◆ **Document text**

New settings are applied by command
systemctl restart systemd-networkd

CREATE USER FOR REMOTE ACCESS

It is always better to use regular user instead of root account having full administration rights on the system. Therefore, the next step is to add my personal account

useradd -m -G sudo dpasek

-m creates the home directory, while -G adds the user to the sudo group.

Set password for this user

passwd dpasek

The next step is to edit the sudoers file with visudo. Search for %sudo and remove the ‘#’ from that line. After that, you can log in with that account and run commands like a root with ’sudo ’. Please note, that sudo is not installed by default, therefore you have to install it by your self by a single command

tdnf install sudo

as described later in this post.

◆ **Exercise instructions**
A - In the text on creating a user for remote access, why does the author add a personal account? Answer in one to three sentences.
B - Using the text on creating a user for remote access, decide whether each statement agrees with it. Answer yes or no and quote the deciding words. (i) The -m option adds the user to the sudo group. (ii) The sudoers file is edited with visudo. (iii) sudo is installed by default.
C - Reproduce the text on creating a user for remote access from "New settings are" to "the sudo group.".

◆ **Collected material**
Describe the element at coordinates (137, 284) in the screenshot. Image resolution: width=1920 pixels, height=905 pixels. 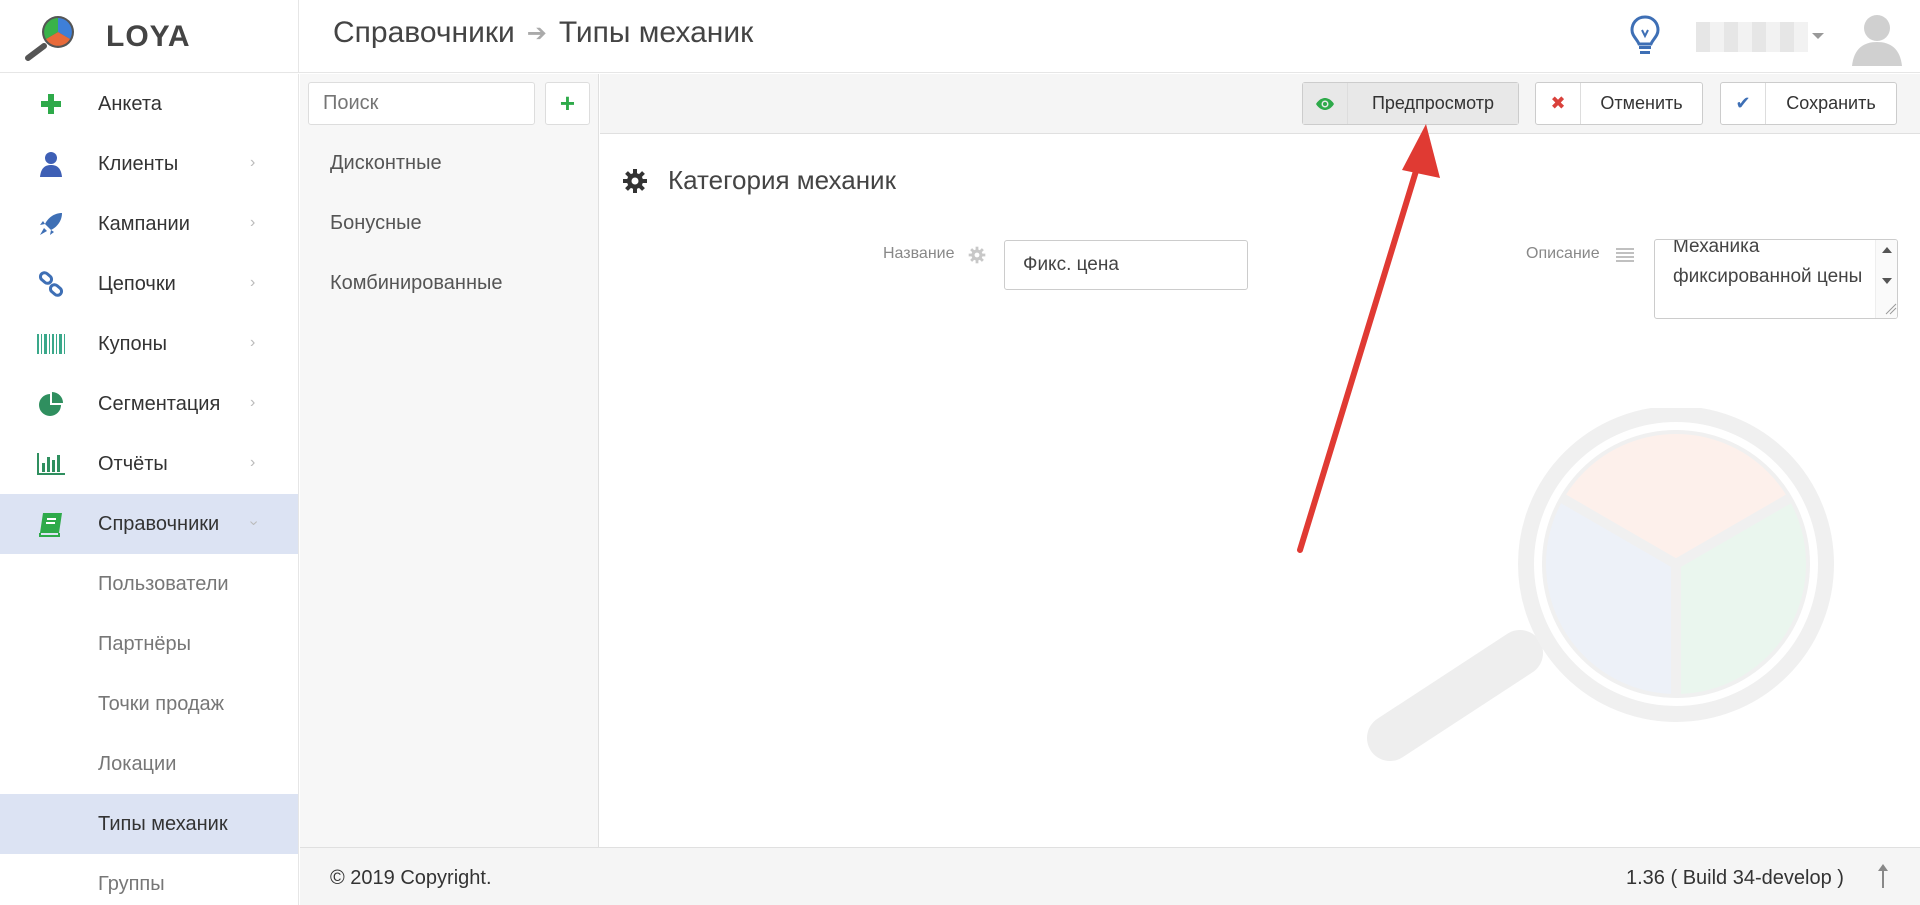
I see `sidebar-item-label: Цепочки` at that location.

◆ **Solution list**
A - The author adds a personal account because a regular user is better to use than the root account, which has full administration rights on the system.

B -
(i) No: "-m creates the home directory, while -G adds the user to the sudo group."
(ii) Yes: "The next step is to edit the sudoers file with visudo."
(iii) No: "sudo is not installed by default"

C -
New settings are applied by command
systemctl restart systemd-networkd

CREATE USER FOR REMOTE ACCESS

It is always better to use regular user instead of root account having full administration rights on the system. Therefore, the next step is to add my personal account

useradd -m -G sudo dpasek

-m creates the home directory, while -G adds the user to the sudo group.